De nuevo, un año más, el verano se ha despedido y vuelven las preocupaciones por el curso académico. No es que en la temporada estival no las haya. Pero son de otro tipo y más fáciles de digerir. A veces el aburrimiento de los hijos e hijas reta a los padres y madres, no acostumbrados a convivir con ellos durante tanto tiempo. A veces las expectativas creadas acerca de las vacaciones son incumplibles, sobre todo en las familias que todavía no han vuelto al nivel económico de antes de la crisis. Sin embargo, durante el verano un ambiente, generalmente respiramos más sosegados, menos tensos y sin las luchas a diario que caracterizan en ocasiones la vida durante el curso académico. Además, los padres y madres estamos más dados a «relajarnos» y a permitir a nuestros hijos e hijas comportamientos que en otros momentos del año no pasarían sin consecuencias.
En medio del relajo veraniego, «volver al cole» se convierte en el lema de volver a una vida familiar estructurada, organizada y de exigencias.
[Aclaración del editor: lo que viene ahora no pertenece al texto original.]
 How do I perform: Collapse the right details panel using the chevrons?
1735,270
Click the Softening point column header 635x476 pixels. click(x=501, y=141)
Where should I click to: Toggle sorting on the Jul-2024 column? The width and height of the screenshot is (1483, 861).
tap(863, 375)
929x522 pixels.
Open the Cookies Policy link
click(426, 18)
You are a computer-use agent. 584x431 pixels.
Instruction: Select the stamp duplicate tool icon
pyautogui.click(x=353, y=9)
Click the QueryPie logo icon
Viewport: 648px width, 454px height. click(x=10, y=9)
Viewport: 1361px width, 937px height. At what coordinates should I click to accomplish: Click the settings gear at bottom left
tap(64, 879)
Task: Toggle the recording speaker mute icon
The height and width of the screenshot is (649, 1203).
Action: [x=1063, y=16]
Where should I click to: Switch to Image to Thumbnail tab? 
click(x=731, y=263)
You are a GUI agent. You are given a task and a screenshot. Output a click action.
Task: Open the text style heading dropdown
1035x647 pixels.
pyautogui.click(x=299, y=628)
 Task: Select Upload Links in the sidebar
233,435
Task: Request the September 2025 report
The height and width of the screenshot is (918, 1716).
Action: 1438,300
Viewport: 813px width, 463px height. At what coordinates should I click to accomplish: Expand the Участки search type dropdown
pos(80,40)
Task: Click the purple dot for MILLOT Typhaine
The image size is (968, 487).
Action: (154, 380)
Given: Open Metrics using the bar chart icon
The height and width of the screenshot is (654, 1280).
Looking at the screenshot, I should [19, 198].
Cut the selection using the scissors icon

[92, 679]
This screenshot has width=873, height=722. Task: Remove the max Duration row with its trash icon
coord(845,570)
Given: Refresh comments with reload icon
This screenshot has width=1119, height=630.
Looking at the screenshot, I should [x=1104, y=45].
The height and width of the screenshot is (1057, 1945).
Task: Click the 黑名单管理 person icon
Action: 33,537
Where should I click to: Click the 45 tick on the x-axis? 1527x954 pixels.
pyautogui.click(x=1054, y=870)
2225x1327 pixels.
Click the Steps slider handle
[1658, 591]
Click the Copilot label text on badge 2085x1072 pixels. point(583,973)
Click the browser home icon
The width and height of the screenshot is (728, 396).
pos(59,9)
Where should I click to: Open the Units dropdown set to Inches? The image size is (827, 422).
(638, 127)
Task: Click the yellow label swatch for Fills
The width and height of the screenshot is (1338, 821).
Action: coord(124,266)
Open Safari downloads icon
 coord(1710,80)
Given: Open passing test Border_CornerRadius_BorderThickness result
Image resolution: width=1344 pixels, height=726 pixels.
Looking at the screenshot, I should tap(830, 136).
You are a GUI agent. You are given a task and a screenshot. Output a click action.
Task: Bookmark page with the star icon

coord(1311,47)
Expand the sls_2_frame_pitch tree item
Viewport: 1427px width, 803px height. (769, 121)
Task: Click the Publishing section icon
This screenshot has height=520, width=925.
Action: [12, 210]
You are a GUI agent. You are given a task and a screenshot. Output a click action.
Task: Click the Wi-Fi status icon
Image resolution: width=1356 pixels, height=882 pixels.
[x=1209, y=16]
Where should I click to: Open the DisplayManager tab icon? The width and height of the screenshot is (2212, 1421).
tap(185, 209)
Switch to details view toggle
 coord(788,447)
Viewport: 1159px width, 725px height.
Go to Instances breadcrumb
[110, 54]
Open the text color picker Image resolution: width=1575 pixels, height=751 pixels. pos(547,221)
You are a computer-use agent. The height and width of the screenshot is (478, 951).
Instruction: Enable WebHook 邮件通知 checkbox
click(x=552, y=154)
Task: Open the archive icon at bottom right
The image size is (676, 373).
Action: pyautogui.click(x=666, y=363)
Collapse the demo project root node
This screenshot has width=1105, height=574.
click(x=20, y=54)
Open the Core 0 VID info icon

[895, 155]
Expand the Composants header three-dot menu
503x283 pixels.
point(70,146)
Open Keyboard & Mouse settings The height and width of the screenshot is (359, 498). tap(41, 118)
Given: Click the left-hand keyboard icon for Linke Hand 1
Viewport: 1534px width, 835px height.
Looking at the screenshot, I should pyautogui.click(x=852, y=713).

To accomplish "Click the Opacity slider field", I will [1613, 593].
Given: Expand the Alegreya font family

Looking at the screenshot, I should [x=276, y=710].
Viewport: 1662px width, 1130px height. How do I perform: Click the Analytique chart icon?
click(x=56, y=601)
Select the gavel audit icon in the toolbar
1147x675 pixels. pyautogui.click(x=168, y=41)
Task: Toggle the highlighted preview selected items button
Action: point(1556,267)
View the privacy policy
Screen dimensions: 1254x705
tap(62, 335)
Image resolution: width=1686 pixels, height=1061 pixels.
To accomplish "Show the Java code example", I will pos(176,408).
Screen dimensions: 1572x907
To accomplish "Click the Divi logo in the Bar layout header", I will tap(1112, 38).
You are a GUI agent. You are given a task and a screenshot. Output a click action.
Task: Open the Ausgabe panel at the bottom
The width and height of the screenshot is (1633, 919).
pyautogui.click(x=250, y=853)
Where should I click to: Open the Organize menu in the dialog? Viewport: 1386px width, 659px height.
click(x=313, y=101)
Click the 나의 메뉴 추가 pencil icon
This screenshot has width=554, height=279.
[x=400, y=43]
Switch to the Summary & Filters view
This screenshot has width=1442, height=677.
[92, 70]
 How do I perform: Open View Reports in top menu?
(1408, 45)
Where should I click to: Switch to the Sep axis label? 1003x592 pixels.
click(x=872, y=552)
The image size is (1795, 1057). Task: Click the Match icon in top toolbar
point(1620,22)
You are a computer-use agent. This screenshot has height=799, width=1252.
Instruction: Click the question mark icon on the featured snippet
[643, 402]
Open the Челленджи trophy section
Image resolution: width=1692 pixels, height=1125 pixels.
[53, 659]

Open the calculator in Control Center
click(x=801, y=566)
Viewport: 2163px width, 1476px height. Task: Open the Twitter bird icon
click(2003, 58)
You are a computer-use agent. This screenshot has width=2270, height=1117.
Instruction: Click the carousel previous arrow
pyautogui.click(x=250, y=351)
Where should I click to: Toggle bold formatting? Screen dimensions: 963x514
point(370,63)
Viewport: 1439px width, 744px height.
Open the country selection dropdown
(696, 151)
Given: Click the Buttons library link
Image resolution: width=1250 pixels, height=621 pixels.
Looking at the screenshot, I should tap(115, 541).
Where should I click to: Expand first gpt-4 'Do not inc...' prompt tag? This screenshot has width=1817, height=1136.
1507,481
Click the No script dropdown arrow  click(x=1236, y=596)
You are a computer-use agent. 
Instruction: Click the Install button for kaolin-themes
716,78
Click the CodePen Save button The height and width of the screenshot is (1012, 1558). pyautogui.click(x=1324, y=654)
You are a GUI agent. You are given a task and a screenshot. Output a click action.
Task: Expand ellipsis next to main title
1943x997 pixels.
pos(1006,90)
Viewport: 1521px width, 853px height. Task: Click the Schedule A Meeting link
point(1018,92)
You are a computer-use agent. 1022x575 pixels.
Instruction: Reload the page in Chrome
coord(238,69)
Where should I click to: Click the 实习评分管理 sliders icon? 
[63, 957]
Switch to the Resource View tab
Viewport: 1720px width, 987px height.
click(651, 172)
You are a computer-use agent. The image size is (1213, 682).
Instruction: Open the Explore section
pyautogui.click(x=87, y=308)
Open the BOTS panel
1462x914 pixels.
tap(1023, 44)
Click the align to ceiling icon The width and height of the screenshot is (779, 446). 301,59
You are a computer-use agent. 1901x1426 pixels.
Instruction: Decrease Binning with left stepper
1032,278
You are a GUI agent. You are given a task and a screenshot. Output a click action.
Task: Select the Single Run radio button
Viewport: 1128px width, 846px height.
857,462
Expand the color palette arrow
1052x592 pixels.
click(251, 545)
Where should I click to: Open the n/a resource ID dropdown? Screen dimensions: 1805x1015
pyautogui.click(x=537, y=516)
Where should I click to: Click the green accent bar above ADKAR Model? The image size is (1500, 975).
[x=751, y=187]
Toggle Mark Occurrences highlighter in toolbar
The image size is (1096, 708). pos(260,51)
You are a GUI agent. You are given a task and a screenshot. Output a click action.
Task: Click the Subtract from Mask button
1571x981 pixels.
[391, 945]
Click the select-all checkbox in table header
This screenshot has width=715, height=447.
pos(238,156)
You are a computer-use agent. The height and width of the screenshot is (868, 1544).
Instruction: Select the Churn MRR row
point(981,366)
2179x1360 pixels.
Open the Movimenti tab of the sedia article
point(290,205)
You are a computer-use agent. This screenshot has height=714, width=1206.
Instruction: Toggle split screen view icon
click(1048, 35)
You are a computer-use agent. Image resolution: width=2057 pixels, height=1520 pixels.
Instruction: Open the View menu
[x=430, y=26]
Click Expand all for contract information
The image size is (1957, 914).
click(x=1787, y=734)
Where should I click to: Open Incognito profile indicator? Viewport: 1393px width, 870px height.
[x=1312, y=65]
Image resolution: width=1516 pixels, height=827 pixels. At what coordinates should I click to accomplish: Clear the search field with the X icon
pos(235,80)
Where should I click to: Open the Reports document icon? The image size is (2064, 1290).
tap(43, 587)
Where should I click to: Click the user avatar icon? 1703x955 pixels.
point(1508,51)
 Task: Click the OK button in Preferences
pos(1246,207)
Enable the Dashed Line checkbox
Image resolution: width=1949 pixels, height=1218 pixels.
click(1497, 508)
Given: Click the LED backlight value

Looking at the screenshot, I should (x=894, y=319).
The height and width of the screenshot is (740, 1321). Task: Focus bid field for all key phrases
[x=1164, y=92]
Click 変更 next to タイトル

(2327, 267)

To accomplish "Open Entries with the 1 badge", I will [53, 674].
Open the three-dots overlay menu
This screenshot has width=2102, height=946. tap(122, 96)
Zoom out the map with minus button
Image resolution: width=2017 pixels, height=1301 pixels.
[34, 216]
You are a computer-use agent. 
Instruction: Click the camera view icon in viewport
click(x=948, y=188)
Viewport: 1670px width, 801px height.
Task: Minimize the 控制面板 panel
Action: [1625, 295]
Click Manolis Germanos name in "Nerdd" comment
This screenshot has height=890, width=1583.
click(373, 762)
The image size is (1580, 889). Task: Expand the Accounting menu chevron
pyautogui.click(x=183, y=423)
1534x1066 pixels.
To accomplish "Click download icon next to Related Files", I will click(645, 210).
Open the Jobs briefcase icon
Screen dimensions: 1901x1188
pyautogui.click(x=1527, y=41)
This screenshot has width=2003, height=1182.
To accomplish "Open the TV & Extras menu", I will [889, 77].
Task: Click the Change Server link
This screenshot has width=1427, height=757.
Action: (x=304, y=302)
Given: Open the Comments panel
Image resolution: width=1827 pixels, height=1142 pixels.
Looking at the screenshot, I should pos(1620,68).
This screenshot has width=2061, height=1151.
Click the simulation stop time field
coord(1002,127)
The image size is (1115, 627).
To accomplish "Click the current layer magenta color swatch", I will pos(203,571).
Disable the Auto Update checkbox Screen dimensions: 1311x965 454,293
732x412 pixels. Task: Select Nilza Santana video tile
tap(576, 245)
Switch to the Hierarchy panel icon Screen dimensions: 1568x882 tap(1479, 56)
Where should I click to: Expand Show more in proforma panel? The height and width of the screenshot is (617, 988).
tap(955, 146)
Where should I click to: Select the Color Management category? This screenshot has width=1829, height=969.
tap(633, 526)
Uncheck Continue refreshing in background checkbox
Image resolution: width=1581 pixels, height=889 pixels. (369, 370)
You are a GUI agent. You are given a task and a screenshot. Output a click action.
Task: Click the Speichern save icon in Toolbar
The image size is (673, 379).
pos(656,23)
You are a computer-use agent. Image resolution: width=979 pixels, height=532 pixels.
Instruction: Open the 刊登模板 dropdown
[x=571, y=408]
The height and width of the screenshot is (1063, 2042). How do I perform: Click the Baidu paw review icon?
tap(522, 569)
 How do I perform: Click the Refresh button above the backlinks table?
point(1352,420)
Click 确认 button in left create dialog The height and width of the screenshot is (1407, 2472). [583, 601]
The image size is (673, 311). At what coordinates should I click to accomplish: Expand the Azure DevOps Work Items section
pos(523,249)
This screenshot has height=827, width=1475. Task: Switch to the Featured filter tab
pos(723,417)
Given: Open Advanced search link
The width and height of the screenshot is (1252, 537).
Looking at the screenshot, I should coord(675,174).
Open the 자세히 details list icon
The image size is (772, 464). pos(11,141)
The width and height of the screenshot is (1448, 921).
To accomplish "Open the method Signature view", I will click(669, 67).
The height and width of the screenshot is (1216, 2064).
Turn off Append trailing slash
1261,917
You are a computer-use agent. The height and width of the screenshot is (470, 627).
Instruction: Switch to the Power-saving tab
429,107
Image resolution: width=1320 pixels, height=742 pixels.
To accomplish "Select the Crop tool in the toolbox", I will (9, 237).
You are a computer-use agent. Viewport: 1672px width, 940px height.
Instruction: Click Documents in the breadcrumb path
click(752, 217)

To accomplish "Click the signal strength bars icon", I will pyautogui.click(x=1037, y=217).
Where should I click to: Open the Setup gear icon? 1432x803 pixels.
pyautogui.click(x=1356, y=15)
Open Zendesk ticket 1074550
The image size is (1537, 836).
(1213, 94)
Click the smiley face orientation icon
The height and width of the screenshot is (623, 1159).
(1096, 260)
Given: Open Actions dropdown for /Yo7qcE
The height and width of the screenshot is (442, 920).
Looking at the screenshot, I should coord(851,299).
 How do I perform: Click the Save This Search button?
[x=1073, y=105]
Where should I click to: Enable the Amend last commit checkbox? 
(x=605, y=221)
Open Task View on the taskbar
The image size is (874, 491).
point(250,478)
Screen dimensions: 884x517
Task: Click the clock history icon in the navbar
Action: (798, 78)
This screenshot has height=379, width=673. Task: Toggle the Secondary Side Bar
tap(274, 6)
Y, acaso, ahí está el quid de la cuestión, del malestar emocional que nos crea el síndrome de septiembre. A los padres y madres nos cuesta más o menos, pero nos cuesta siempre ser exigentes con nuestros hijos/as. Por muchos motivos. Comodidad no es la menos importante de ellas, nos gusta el verano, porque no hay que estar tanto detrás o encima de los hijos/as. Qué agradable para algunos poder ser al menos durante unos meses en verano «padres buenos» para sus hijos y para sus hijas. Claro está que buenos desde el punto de vista de los niños, niñas y adolescentes, que generalmente confunden la exigencia de sus padres o madres y educadores/as con la falta de amor hacia ellos/as. Y nosotros, los adultos ¿no nos dejamos a veces contagiar de este modo de ver las cosas? ¿no perdemos a veces el criterio del bien de nuestros hijos/as, comprando de ellos inconscientemente la convicción que bueno para ellos es lo que no crea conflictos?
Una de las cosas que nos pueden ayudar a superar el síndrome de septiembre es retomar conciencia sobre nuestra responsabilidad de cara a los hijos. Una de ellas es ciertamente facilitarles la posibilidad de disfrutar de la vida. Pero si no hay exigencias en esta vida, no hay crecimiento. Y nuestra primera obligación de cara a nuestros hijos y nuestras hijas es ayudarles a crecer como personas. Por tanto, no tengamos miedo a exigir a nuestros hijos ni a enfrentarnos a lo que posiblemente no les gusta, les cuesta o crea incomodidad. En el momento nos lo pagarán con resistencia, malas caras o, incluso con chantaje emocional. Ya llegarán momentos cuando nos agradecerán nuestra consecuencia.